Why not defend it as a biopic?

Perhaps out of modesty. When you are known as “children of”, you are part of the public world and, inevitably, Marie Laforêt, it is very evocative, very strong. Lisa probably didn’t want her out of the movie. She didn’t tell her mother’s story, but hers.

Has this film done him any good, personally?

I know there were a lot of tears on set. She was very raw, very connected…and I think she needed that connection, that she didn’t have with her mother while she was alive, that she suffered a lot from. The lack was still very present and, somewhere, there was an intuition. She almost wrote this script before her mother died. Since their relationship was complicated, it’s kind of a release to not have to deal with it again. In the end, only the good things will remain.

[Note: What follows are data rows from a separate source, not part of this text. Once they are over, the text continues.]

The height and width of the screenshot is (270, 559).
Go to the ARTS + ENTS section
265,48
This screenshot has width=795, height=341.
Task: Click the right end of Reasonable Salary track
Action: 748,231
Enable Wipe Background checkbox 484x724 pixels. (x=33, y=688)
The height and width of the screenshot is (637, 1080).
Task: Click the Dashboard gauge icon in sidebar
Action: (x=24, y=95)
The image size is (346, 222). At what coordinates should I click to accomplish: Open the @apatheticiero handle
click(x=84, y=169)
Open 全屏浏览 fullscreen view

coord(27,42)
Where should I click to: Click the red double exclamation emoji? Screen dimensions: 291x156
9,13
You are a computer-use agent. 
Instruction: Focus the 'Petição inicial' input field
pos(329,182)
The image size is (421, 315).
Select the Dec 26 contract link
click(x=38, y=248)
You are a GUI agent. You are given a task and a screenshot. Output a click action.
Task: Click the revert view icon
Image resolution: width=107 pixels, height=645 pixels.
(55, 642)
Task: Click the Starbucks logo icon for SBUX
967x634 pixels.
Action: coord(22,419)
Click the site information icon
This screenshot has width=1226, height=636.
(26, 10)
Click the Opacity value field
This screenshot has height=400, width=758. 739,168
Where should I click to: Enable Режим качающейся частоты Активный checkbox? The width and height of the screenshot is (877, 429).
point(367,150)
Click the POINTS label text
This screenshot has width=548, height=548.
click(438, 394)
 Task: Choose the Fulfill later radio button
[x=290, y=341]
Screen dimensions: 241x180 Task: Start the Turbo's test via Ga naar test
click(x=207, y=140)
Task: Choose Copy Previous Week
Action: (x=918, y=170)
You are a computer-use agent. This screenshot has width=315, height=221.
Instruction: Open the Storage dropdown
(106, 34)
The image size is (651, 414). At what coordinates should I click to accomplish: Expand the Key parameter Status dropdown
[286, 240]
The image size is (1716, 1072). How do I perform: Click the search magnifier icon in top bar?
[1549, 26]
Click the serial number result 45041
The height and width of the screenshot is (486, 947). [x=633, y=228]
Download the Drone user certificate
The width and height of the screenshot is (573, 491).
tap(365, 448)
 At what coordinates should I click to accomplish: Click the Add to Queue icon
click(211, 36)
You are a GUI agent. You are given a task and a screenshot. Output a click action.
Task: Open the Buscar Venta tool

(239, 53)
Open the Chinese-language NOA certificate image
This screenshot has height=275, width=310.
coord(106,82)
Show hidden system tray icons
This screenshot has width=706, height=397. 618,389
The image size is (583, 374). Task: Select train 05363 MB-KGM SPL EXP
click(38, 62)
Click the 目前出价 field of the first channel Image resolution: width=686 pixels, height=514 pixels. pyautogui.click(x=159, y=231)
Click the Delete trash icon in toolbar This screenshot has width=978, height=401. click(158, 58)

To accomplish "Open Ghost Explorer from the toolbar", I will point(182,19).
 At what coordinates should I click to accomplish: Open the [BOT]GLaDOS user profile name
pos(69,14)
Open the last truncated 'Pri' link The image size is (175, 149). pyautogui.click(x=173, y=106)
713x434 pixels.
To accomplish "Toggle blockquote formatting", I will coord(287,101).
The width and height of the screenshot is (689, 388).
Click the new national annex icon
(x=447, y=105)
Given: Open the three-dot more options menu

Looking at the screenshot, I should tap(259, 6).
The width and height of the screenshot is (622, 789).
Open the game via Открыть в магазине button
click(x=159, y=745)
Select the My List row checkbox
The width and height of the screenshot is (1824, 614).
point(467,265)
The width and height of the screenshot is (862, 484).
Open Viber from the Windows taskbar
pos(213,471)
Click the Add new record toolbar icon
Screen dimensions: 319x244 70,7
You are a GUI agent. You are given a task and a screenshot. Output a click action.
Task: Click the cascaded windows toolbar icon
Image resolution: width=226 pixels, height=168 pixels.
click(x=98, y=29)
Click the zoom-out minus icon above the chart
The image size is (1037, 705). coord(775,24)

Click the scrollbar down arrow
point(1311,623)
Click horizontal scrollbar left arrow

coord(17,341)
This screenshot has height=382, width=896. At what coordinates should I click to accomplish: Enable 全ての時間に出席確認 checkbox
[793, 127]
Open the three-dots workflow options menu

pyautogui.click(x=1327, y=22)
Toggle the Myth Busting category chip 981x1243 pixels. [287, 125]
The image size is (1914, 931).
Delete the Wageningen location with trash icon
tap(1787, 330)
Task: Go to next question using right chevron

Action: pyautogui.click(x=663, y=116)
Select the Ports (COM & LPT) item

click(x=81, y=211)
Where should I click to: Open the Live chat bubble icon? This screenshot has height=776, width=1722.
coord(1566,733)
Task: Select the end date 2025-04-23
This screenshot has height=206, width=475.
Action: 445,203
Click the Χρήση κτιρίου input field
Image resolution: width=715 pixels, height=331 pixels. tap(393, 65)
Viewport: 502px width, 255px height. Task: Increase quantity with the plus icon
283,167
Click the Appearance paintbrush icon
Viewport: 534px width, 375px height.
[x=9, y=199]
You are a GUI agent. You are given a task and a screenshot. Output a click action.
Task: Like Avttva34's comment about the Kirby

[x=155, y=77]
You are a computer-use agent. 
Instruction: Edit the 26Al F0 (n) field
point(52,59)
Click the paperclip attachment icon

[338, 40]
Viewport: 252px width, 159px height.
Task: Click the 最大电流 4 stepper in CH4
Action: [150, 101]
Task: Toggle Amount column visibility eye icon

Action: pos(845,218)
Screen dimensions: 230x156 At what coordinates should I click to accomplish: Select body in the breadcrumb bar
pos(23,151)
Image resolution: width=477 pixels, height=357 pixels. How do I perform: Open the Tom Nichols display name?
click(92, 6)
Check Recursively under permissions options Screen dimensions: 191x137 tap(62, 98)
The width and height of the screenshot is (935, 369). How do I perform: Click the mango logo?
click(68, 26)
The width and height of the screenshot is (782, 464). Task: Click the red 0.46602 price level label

Like Lisa, has the desire to start a new life “away from here” ever crossed your mind?

For nothing. I love the world, I’ve explored it a lot, but I can’t see myself leaving it all behind. I admire those who dare to do this. I am more sociable. I went into exile quite a bit, lived in America and England and Poland, and long moments here and there for filming. And it was great! But I don’t have that call anywhere else.

Find the full interview with Sophie Marceau in the Ciné-Télé-Revue published this Thursday 10 March.

« I Love America », available on Prime Video.